[personal profile] ismo
I really should not post at night. Because by then I am either completely disgusted with my life choices, or else okay with them but too tired to remember what they were. I talked to Queenie. We're still both having similar cases of the blues. Hers are worse, though. I had forgotten that while both of us are sad about the upcoming anniversary of our mother's death on the 30th, she also has the anniversary of her dog dying on the very next day. That's an extra cherry on the sundae of sadness. I then took a shower and went out for a walk. The funny part is that we had been talking about how both of us are having one of those episodes in which we feel we should definitely not go out among people, and have introvert's remorse about every conversation.

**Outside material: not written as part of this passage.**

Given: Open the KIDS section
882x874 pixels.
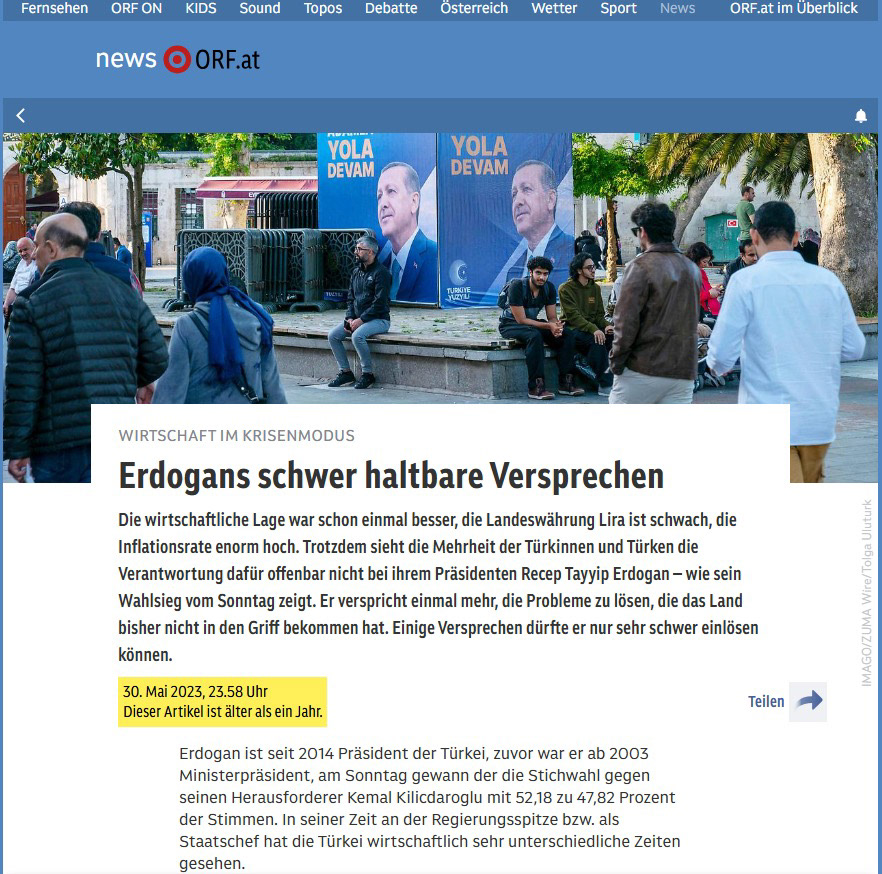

I tried to encourage her that it was fine, people like us, nobody is going to look at us funny. Well . . . on my walk I was waving and saying hi cheerfully to the people I met along the way. And I swear to God, they WERE looking at me funny, even though I did my best to ignore it. When I came home, I happened to catch sight of myself in a mirror. I went out with wet hair from my shower, and I'm pretty sure I forgot to comb my hair. It was dry but decidedly haystack-y when I came back. I suspect that it was a wild tangle as I tramped doggedly along. This may have been the reason for people wondering who this person with the crazy hair might be. On the other hand, it could have been just my brain chemicals. You never know.

I also cleaned all the pots and pans from yesterday, and did a couple of other tidying things. After that, the day went downhill rapidly and came to a dispirited halt at a dip in the road. However, on my walk I did see a goldfinch fly up into an oak tree. A bright chip of sunlight! Wild geraniums are starting to bloom in the woods, and the bloodroot is up, along with thickets of may apples. Also, it's VE Day. Perhaps if I'd thought of this earlier, the echoes of that great relief and rejoicing might have caught up with me.